Changes in the molecular profiles of large-vessel vasculitis treated with biological disease-modifying anti-rheumatic drugs and Janus kinase inhibitors

• Published in: Frontiers in immunology Vol. 14; p. 1197342
• Main Authors: Matsumoto, Kotaro, Suzuki, Katsuya, Takeshita, Masaru, Takeuchi, Tsutomu, Kaneko, Yuko
• Format: Journal Article
• Language: English
• Published: Switzerland Frontiers Media S.A 01.05.2023
• Subjects: Animals; Antirheumatic Agents - pharmacology; Antirheumatic Agents - therapeutic use; biological disease-modifying anti-rheumatic drugs; giant cell arteritis; Giant Cell Arteritis - drug therapy; Immunology; janus kinase inhibitors; Janus Kinase Inhibitors - pharmacology; Janus Kinase Inhibitors - therapeutic use; Mice; molecular remission; Recurrence; takayasu arteritis; Takayasu Arteritis - drug therapy; biological disease-modifying anti-rheumatic drugs; giant cell arteritis; janus kinase inhibitors; molecular remission; takayasu arteritis
• ISSN: 1664-3224; 1664-3224
• DOI: 10.3389/fimmu.2023.1197342

Giant cell arteritis and Takayasu arteritis are two types of primary large-vessel vasculitis (LVV).

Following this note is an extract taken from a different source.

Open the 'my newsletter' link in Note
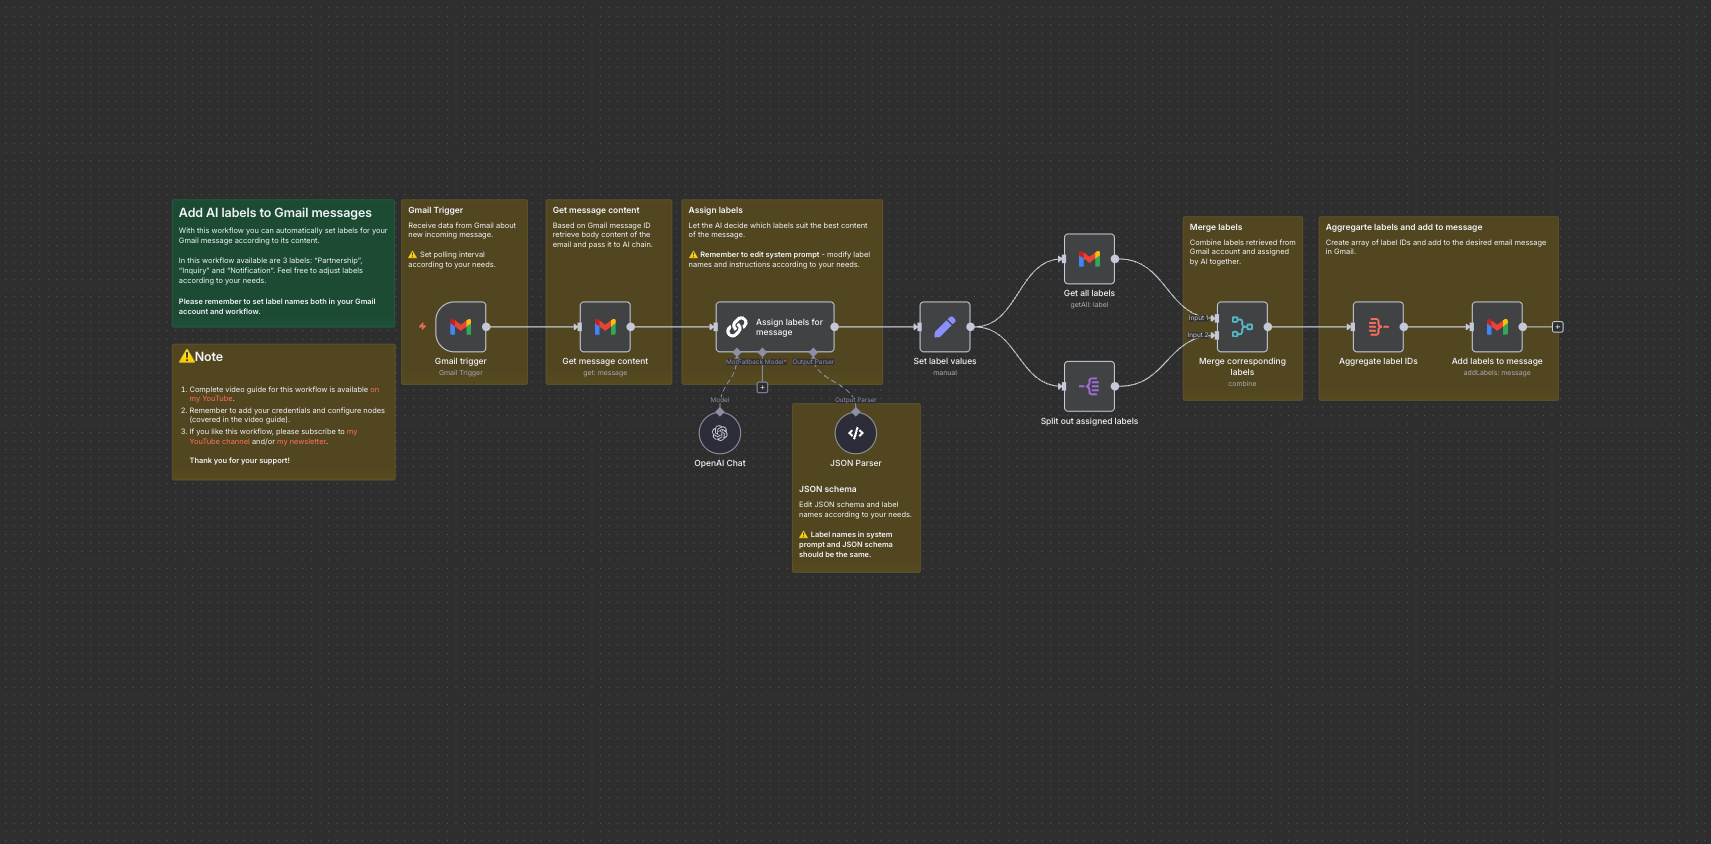The width and height of the screenshot is (1711, 844). 301,441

Although glucocorticoids (GC) are the standard treatment for LVV, the disease relapse rates are high. Recent clinical trials on biological disease-modifying anti-rheumatic drugs (bDMARDs) and Janus kinase (JAK) inhibitors have demonstrated their efficacy in reducing LVV relapse rates and GC dosages. However, the control of residual inflammation and degenerative alterations in the vessel wall remains an outstanding requirement in the clinical management of LVV. The analysis of immune cell phenotypes in patients with LVV may predict their response to treatment with bDMARDs and JAK inhibitors and guide their optimal use. In this mini-review, we focused on molecular markers, including the immune cell proportions and gene expression, in patients with LVV and in mouse models of LVV treated with bDMARDs and JAK inhibitors.